Seketika itu juga, muncul kekalutan dalam diri Bibi Mindu. Pikirannya dirasuki prasangka baru. Seperti sebuah titik samar di kejauhan yang jika terus diperhatikan akan memperjelas titik itu. Seperti hewan-hewan air itu juga, semakin diperhatikan, semakin yakin mereka sedang melakukan sesuatu. Karena ketika mendekat keheranan Bibi Mindu justru lebih ganjil dari sebelumnya. “Tidak! Mayat! Mayat anak perempuan!”
Teriak Bibi Mindu meski ia tahu tak seorang pun akan mendengarnya.
Tiba-tiba saja mayat itu terbatuk. Sekali saja. Lalu diam lagi.
Bibi Mindu sudah kewalahan mendapati banyaknya keanehan pagi ini. Tapi, gerakan dari mayat anak perempuan membuat hatinya diremas senang. “Dia masih hidup, masih hidup!”
Saat itu kesadaran menyentaknya kuat. Secepatnya ia tarik anak perempuan itu keluar dari perahu. Ikan-ikan yang masih bergerak di dalam perahu, segera dilemparkan lagi ke sungai. Pagi ini, ikan-ikan itu tidak menarik hatinya meski setiap hari selalu dinanti.
[ ]
Delmina terbatuk berkali-kali. Dari mulutnya keluar air. Kepalanya berdenyut-denyut dan matanya terlalu berat untuk membuka. Udara terasa memenuhi dadanya secara mendadak. Perutnya dihantam rasa mual.

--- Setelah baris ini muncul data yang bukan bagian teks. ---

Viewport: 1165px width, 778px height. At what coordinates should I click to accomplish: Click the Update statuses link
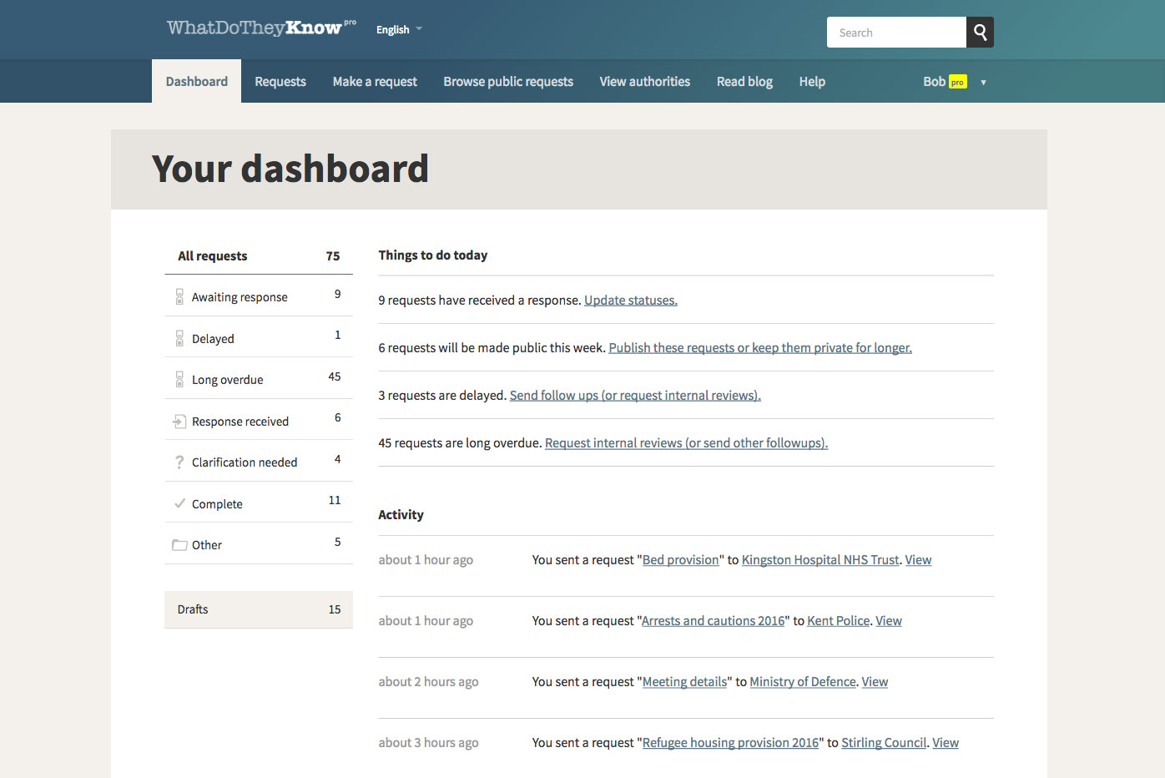click(x=630, y=301)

Seseorang telah menepuk-nepuk pipinya.
Delmina yakin ia baru saja bermimpi. Seorang perempuan memegang lengannya dan tersenyum padanya. Tidak mungkin ada yang tersenyum padanya.
“Oh, kau cantik sekali.”
Cantik? Tidak ada yang menyebutnya cantik.
“Bibi tidak akan menyakitimu. Tenang ya, kau masih hidup.”
Lagi, perempuan itu tersenyum. Rasa sakit yang melanda tubuh Delmina juga bergulung-gulung mengumpul di hatinya.
Aku tidak percaya!
“Jangan khawatir, Nak. Kau akan aman di sini. Kau aman,” dan tangan perempuan itu membelai lembut lengannya,” saat itu juga kegelapan menarik kesadaran Delmina kembali.
[ ]
Delmina membuka mata dan menutup lagi. Aroma pahit dan kering tersangkut di kerongkongan. Badannya menggigil kuat, gemetar oleh rasa dingin. Delmina memeluk diri, menghalau rasa dingin yang berada dalam tubuhnya namun tidak pada kulitnya. Dia demam.
Dua sosok di dekatnya tak dapat ia lihat utuh, namun dapat ia dengar sedang bercakap-cakap.